Dataset shape before cleaning: (7752, 24)
Dataset shape after cleaning: (7585, 24)


In [3]:
# apply univariate feature selection

# initialize SelectKBest with ANOVA F-value test to select the 7 best features
selector = SelectKBest(f_classif, k=5)

# apply the SelectKBest object to the feature matrix and target vector
X_uni = selector.fit_transform(X, y)

# show dimensions of the feature matrix after feature selection
print('Dataset shape after univariate feature selection:', X_uni.shape)

# show the columns after the feature selection in ranking order
scores = selector.scores_ # get scores for all features
indices = np.argsort(scores)[-5:][::-1] # get indices of selected features in descending order
features = df.columns[:-2][indices] # get the names of the features
print('Five highest scoring columns after univariate feature selection (highest scores first):\n  ', 
      features.tolist())

Dataset shape after univariate feature selection: (7585, 5)
Five highest scoring columns after univariate feature selection (highest scores first):
   ['LDAPS_Tmax_lapse', 'Present_Tmax', 'LDAPS_Tmin_lapse', 'LDAPS_CC3', 'LDAPS_CC2']


In [4]:
# apply low variance feature selection

# instantiate the VarianceThreshold object
sel = VarianceThreshold(threshold=0.2)

# apply the VarianceThreshold to the dataset
X_low = sel.fit_transform(X)

# get columns of the selected features
columns = df.columns[:-2][sel.get_support()]

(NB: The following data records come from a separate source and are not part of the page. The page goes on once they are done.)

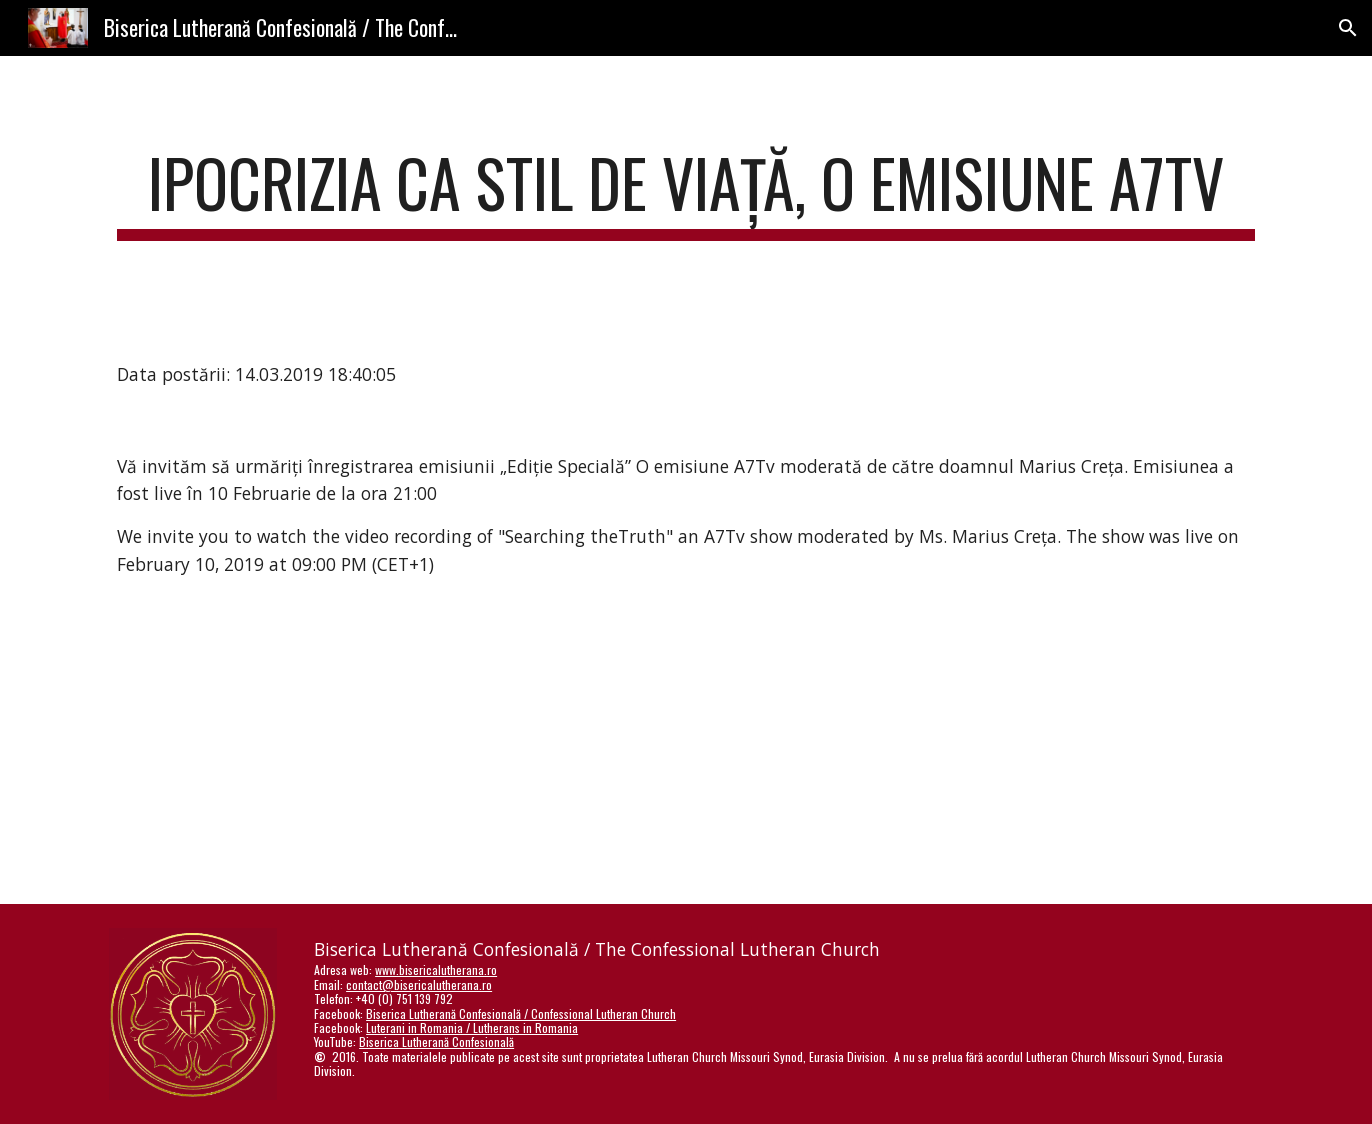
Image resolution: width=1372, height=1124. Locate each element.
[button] (1348, 28)
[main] (686, 192)
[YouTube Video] (637, 756)
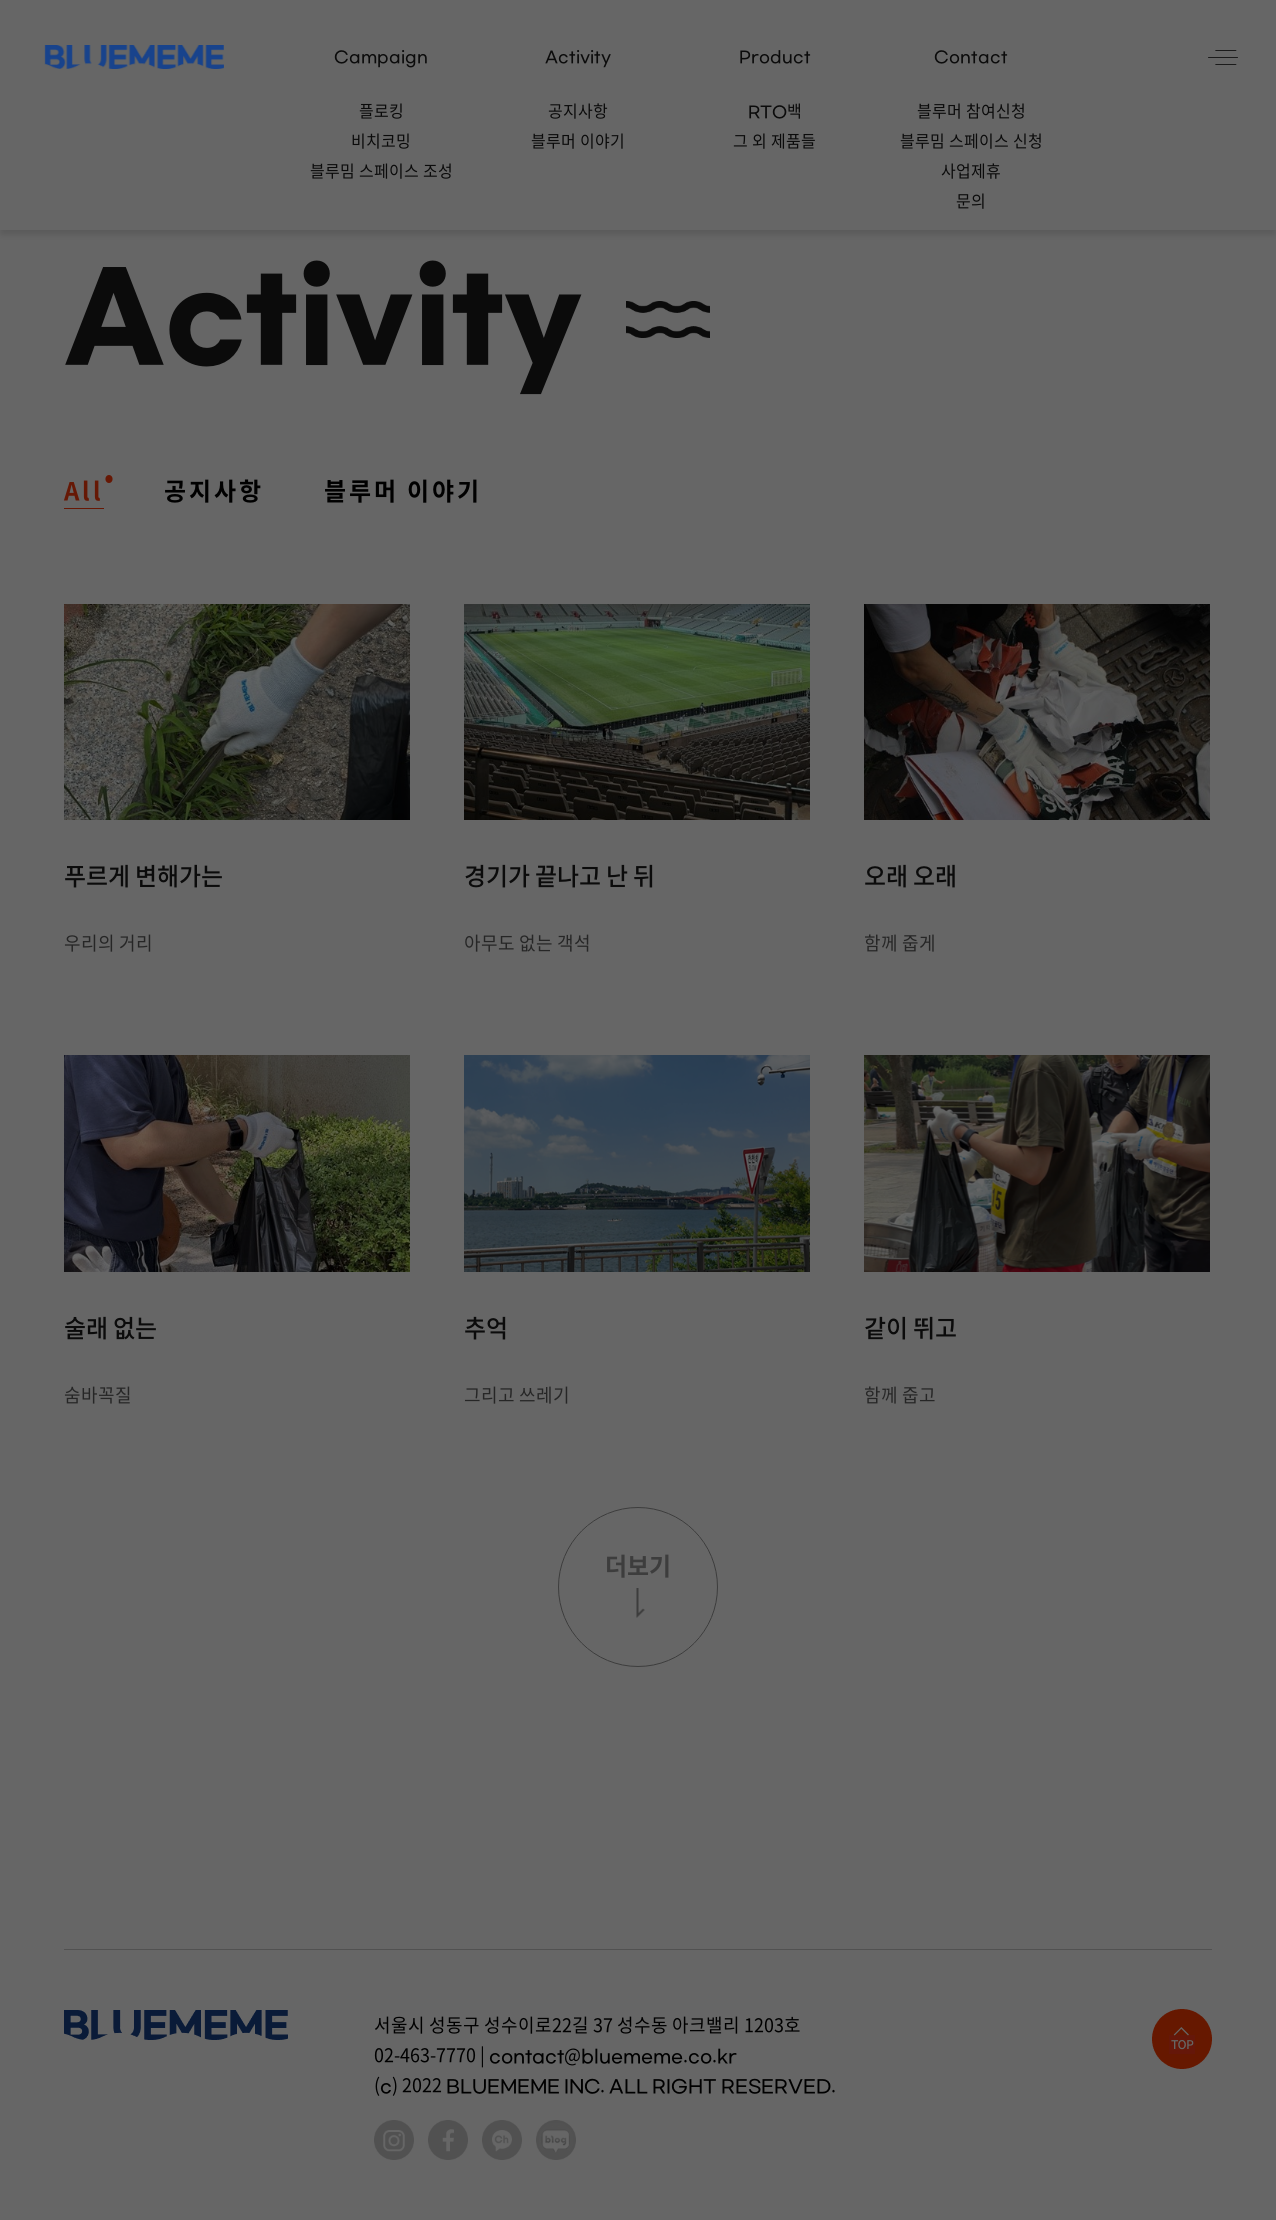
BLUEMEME (134, 57)
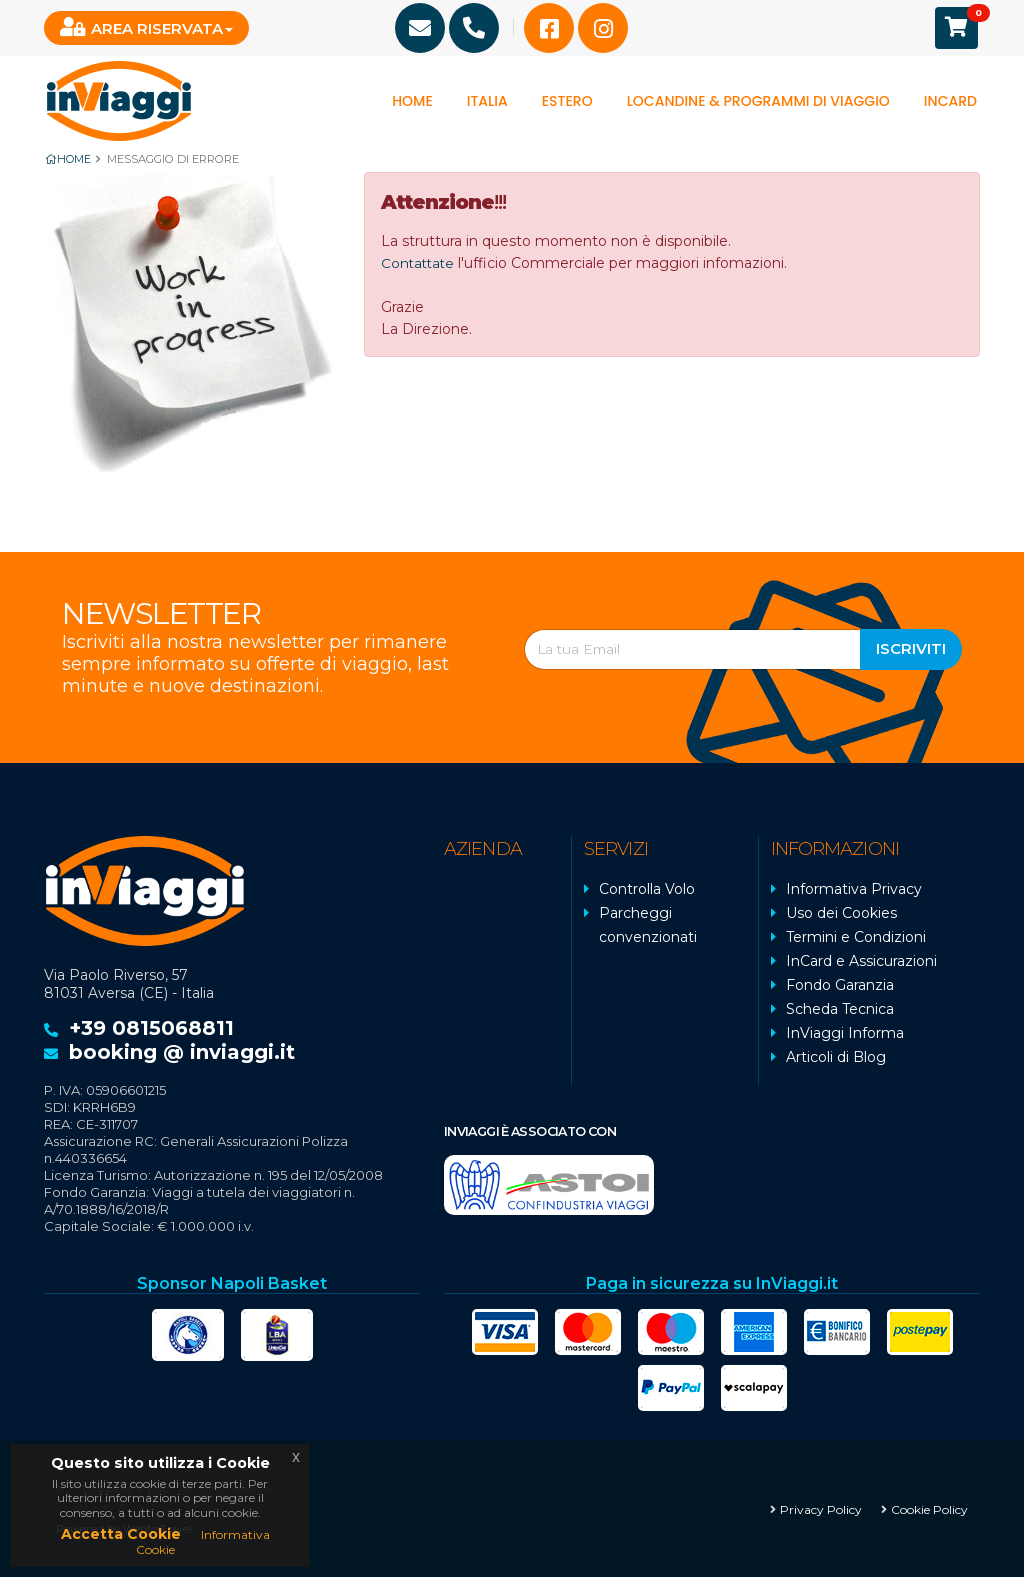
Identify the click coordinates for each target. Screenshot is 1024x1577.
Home (412, 101)
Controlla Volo (647, 888)
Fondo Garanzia (840, 984)
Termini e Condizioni (856, 936)
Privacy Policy (821, 1507)
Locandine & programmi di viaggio (758, 101)
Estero (567, 101)
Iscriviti (911, 647)
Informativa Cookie (203, 1541)
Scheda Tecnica (840, 1008)
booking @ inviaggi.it (182, 1051)
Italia (487, 101)
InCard (950, 101)
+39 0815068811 (151, 1027)
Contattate (419, 262)
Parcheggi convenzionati (648, 924)
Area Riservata (141, 27)
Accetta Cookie (121, 1534)
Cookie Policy (929, 1507)
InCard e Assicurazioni (861, 960)
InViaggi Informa (845, 1032)
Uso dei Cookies (841, 912)
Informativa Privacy (854, 888)
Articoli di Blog (836, 1056)
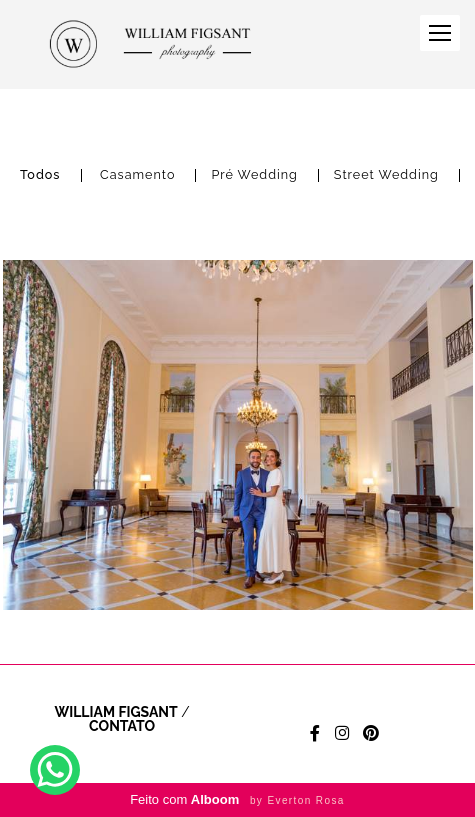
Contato (122, 726)
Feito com (237, 799)
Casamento (137, 175)
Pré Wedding (254, 175)
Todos (40, 175)
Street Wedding (386, 175)
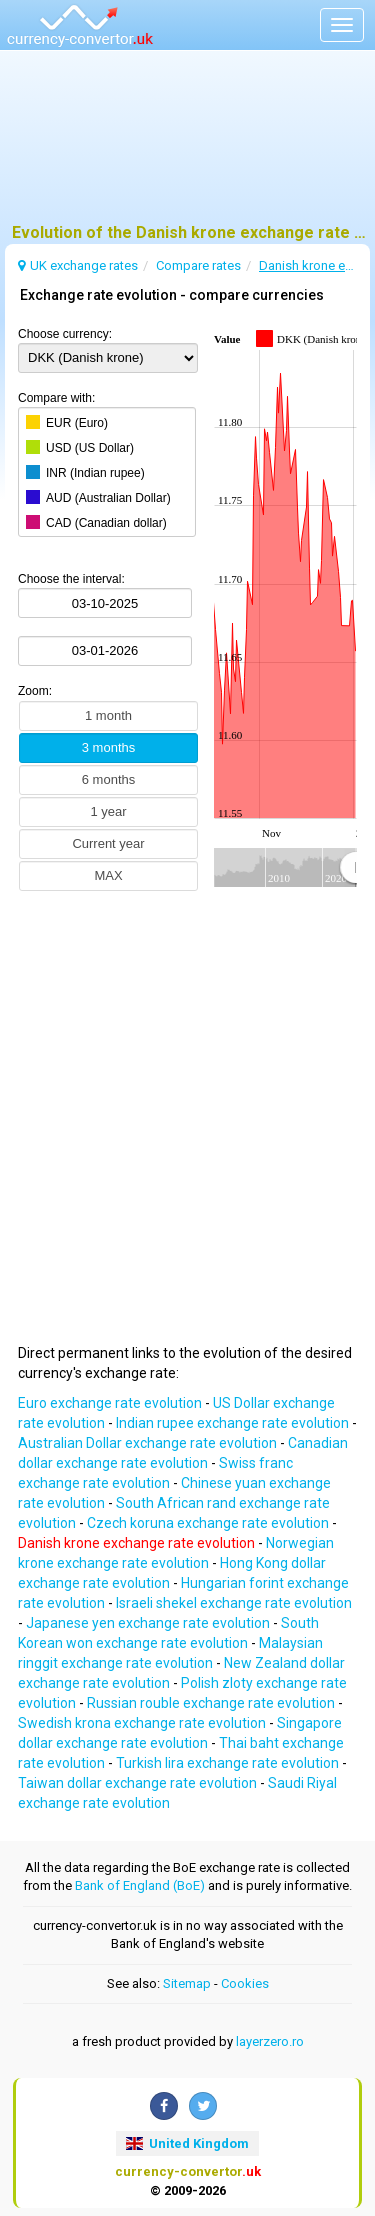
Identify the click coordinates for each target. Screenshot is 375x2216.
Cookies (245, 1983)
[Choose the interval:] (105, 603)
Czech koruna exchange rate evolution (209, 1523)
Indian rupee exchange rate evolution (234, 1423)
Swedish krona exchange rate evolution (143, 1723)
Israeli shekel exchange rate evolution (234, 1603)
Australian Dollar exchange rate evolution (149, 1443)
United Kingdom (187, 2143)
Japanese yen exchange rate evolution (149, 1623)
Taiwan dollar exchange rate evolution (139, 1783)
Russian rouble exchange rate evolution (212, 1703)
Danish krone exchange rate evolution (138, 1543)
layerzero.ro (270, 2041)
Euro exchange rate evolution (111, 1403)
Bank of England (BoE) (140, 1885)
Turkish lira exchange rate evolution (229, 1763)
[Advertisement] (187, 145)
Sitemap (187, 1983)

# pick the top five features
variances = X.var(axis=0)
indices = variances.argsort()[::-1]
columns = df.columns[:-2][indices][:5]

# print the selected columns
print('Five highest scoring columns after low variance feature selection (highest scores first):\n  ', 
      columns.tolist())

Five highest scoring columns after low variance feature selection (highest scores first):
   ['Solar radiation', 'DEM', 'LDAPS_LH', 'LDAPS_RHmin', 'station']


In [5]:
# Results:
#
# I used the univariate and low variance feature selections because they both were able to 
# process datasets with continuous values for this dataset. Low variance feature selection 
# didn't need to be modified, however, univariate feature selection did have to change from 
# 'chi2' scoring function to 'f_classif' as the latter can process continuous values.
#
# From these two feature selection methods, both of them chose different sets of five 
# features. It is interesting to see these results, as the univariate feature selection 
# process chose the features using both the feature and target variable and from my 
# understanding it looks at their relationship together. Meanwhile, the low variance 
# feature selection only looks at the feature variables. With this, these two different 
# sets of features selected is different but can include new insight into what features
# should be selected when going forth and training a model.